UPS responded that class claims were barred by the agreement, and brought a cross-claim seeking a judicial declaration to that effect. Yolo Superior Court Judge Timothy L. Fall took judicial notice of the AAA rules and held it would be up to the arbitrator to decide whether the arbitrable claims could proceed on behalf of a class.
In denying the company’s petition for a writ of mandate, the Court of Appeal, which had stayed the arbitration, said the employer was bound by the agreement that it drafted to submit the issue of class arbitration to the arbitrator.

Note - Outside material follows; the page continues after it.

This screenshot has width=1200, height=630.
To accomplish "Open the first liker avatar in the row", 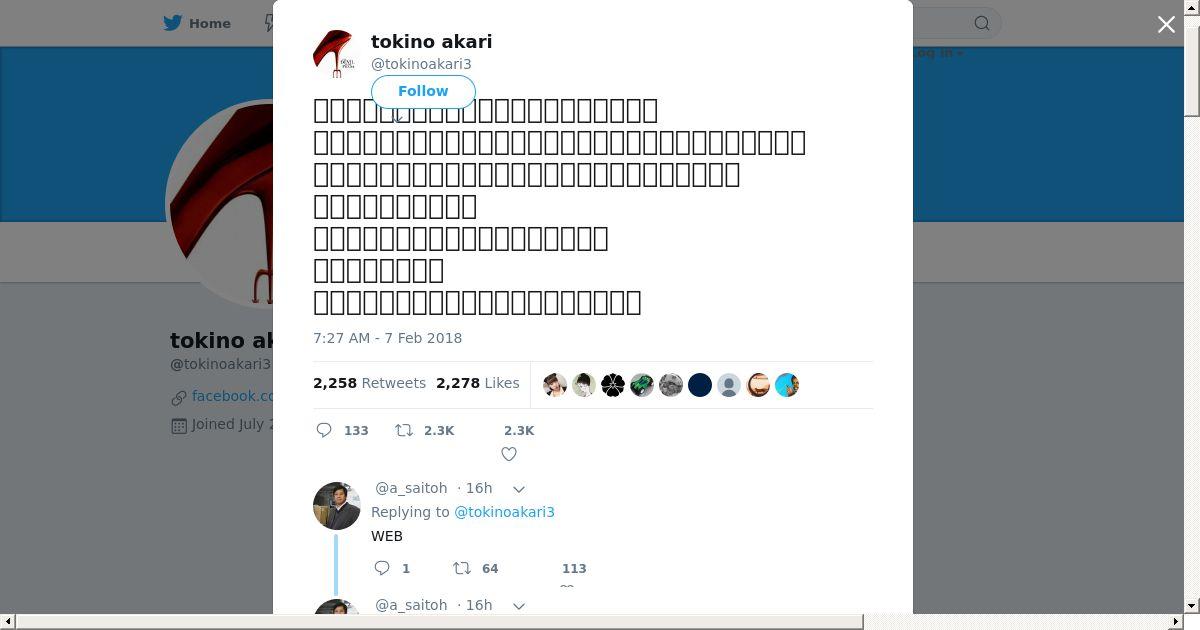I will click(555, 385).

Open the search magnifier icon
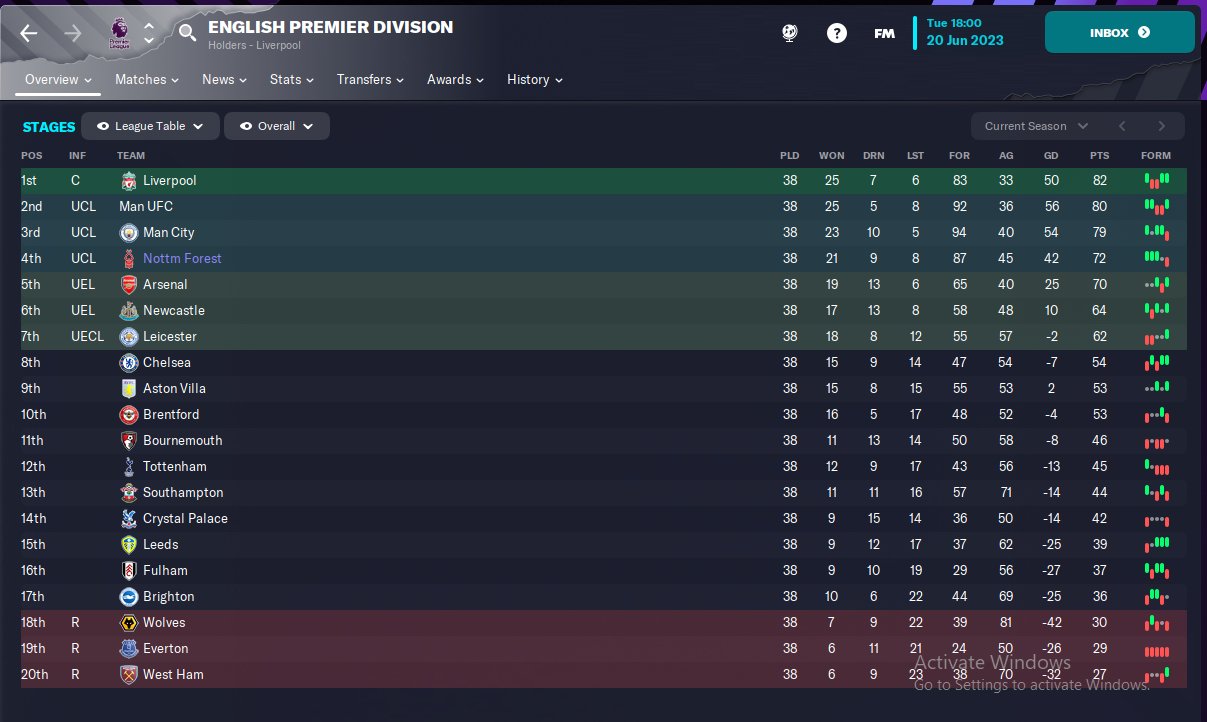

The AAA rules, Justice Elena J. Duarte noted, grant arbitrators the right to rule on “any objections with respect to the existence, scope, or validity of the arbitration agreement.” They also provide that if a claim is brought on behalf of or against a class, “the arbitrator shall determine as a threshold matter, in a reasoned, partial final award on the construction of the arbitration clause, whether the applicable arbitration clause permits the arbitration to proceed on behalf of or against a class” and shall then stay the action for at least 30 days to permit an aggrieved party to seek judicial review of the ruling.
She distinguished cases in which courts ruled on the scope of arbitration in the absence of a provision in the arbitration agreement committing such issues to the arbitrator, or where the agreement referred to AAA rules but was ambiguous as to whether they were binding.
There were no ambiguities in the clause relied on by the plaintiffs in this case, Duarte said.
The jurist also distinguished contrary federal cases, noting they “did not fully apply he contractual incorporation rule” that is clearly part of California law, and which federal courts in California have applied.
The case is Universal Protection Service, L.P. v. Superior Court (Parnow), 15 S.O.S. 4258.